Nothing but the lines from the one containing "The image size is (774, 462)." through the end of the data below should appear in the answer, each exact and free of pictures.

** Dataset records follows **

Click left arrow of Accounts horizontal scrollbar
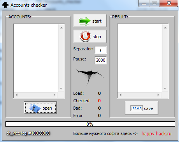Screen dimensions: 179x142 17,95
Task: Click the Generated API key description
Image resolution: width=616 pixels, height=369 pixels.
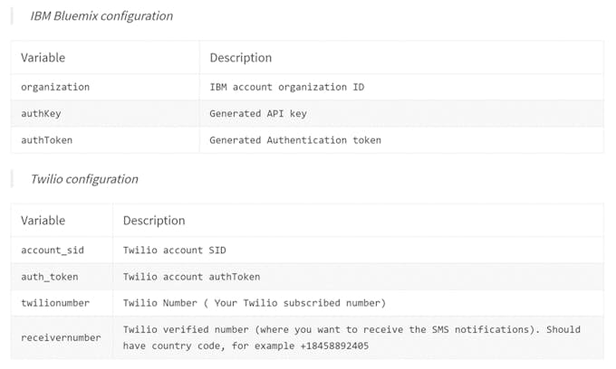Action: 258,114
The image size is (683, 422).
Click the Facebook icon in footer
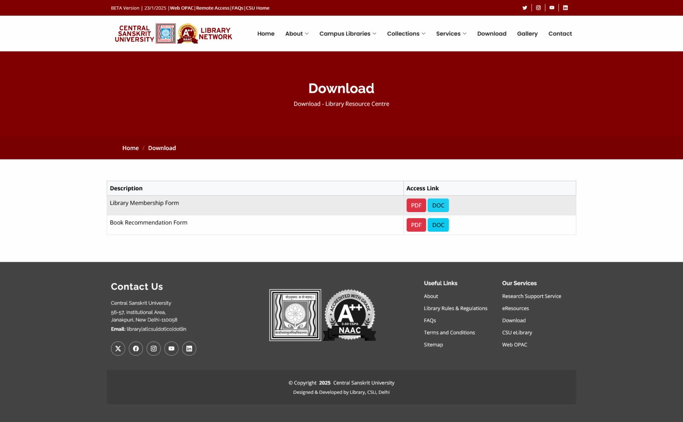point(136,348)
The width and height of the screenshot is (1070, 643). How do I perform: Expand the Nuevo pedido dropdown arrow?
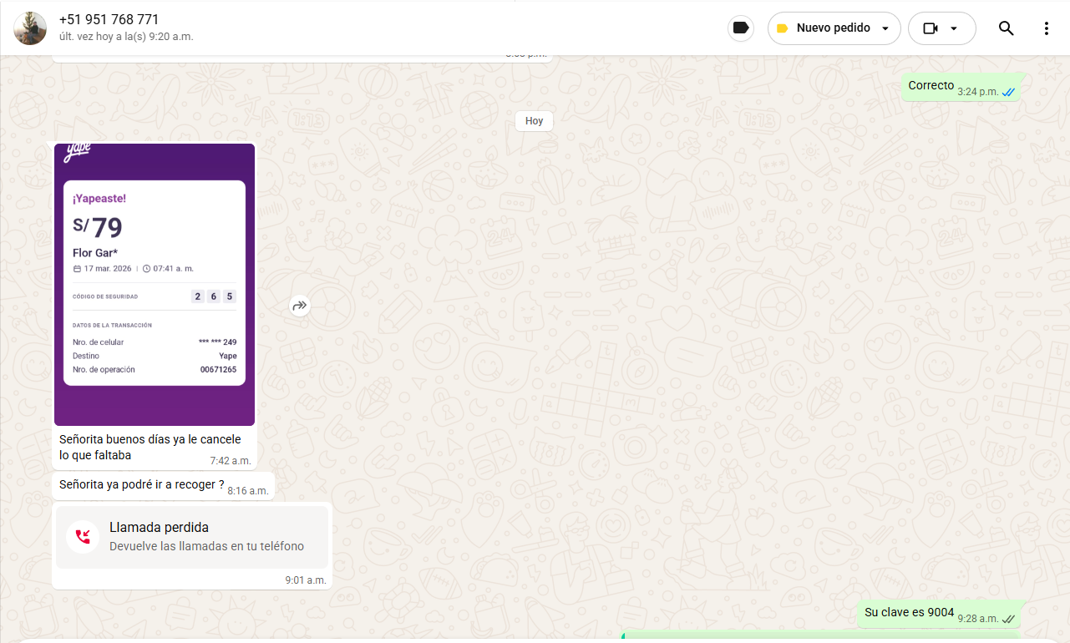[x=885, y=28]
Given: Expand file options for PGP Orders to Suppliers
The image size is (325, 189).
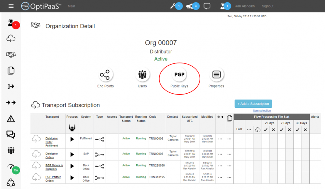Looking at the screenshot, I should pos(229,166).
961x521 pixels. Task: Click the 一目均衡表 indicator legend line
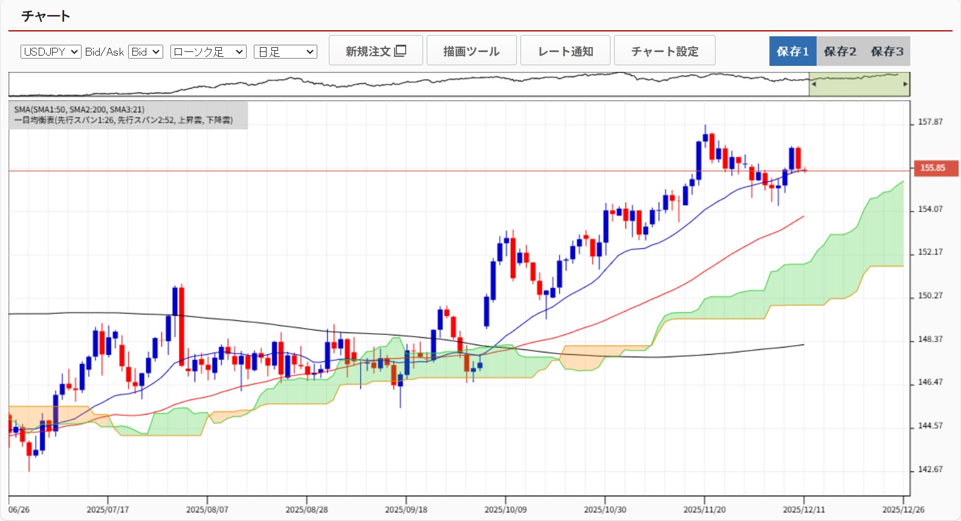[123, 120]
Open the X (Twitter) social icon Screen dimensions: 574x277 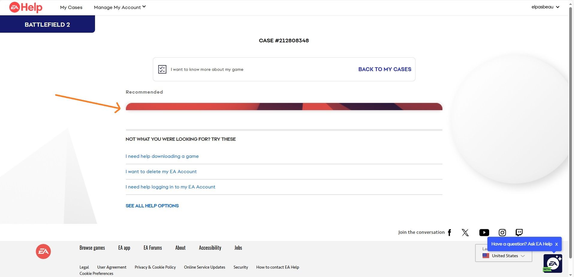click(x=465, y=233)
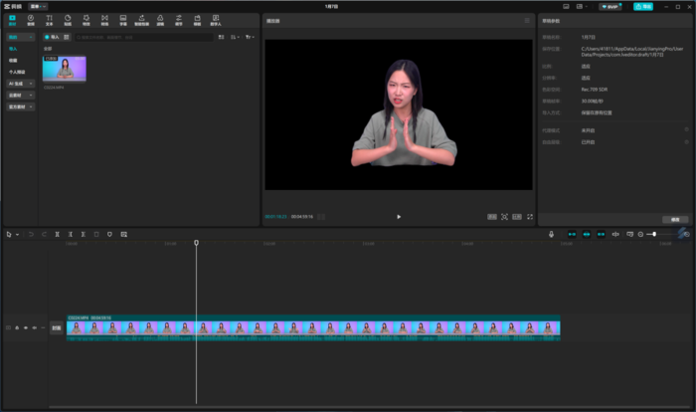Click the undo arrow in timeline toolbar
Screen dimensions: 696x412
pyautogui.click(x=31, y=234)
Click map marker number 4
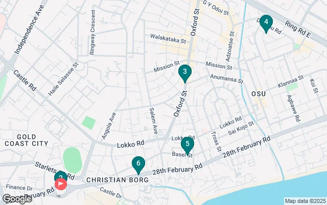 pos(266,24)
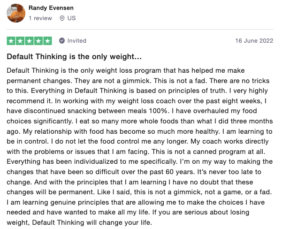Viewport: 282px width, 229px height.
Task: Click the location pin icon
Action: tap(62, 18)
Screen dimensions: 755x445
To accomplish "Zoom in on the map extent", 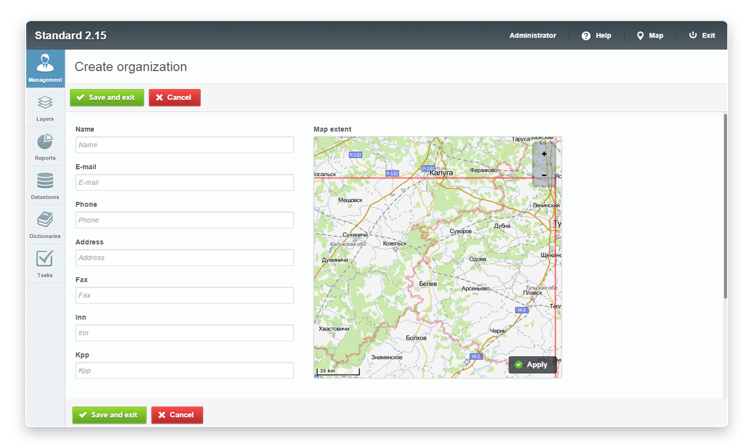I will [x=544, y=154].
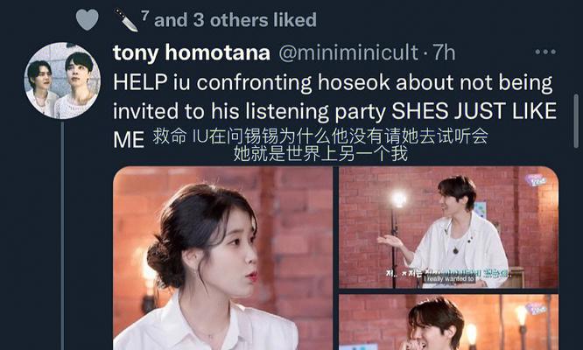Open the "and 3 others liked" list
The height and width of the screenshot is (350, 583).
pyautogui.click(x=235, y=20)
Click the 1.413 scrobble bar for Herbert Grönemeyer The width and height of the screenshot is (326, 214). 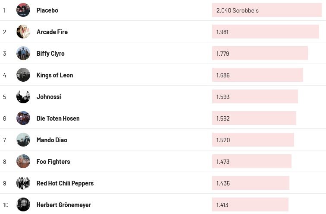[x=250, y=204]
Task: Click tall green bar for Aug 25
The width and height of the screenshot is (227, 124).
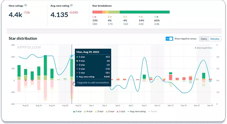Action: tap(45, 65)
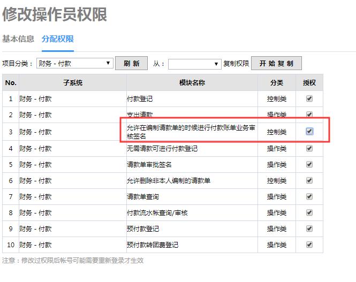Switch to the 基本信息 tab
Image resolution: width=356 pixels, height=282 pixels.
[18, 39]
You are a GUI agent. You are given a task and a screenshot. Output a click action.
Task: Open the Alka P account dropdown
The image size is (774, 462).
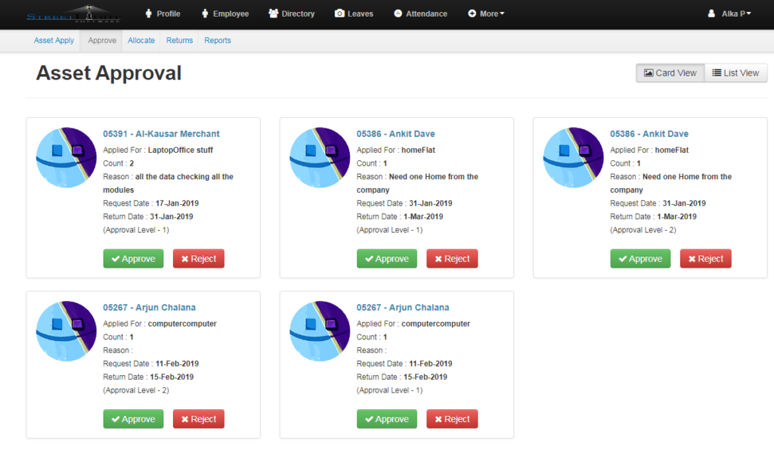(729, 13)
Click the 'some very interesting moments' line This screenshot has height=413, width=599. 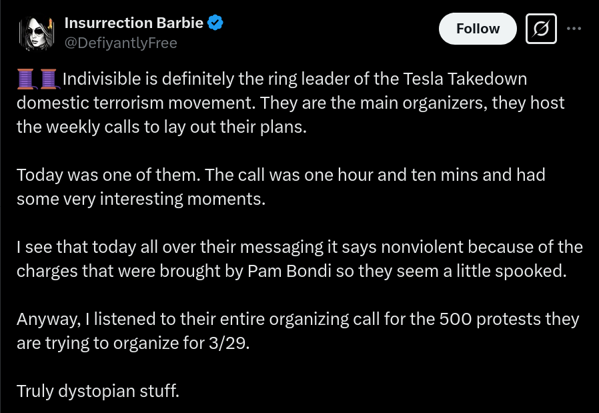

** End of Dataset records **

(The completed task)
The image size is (774, 462).
(729, 13)
Click the 'some very interesting moments' line This screenshot has height=413, width=599. 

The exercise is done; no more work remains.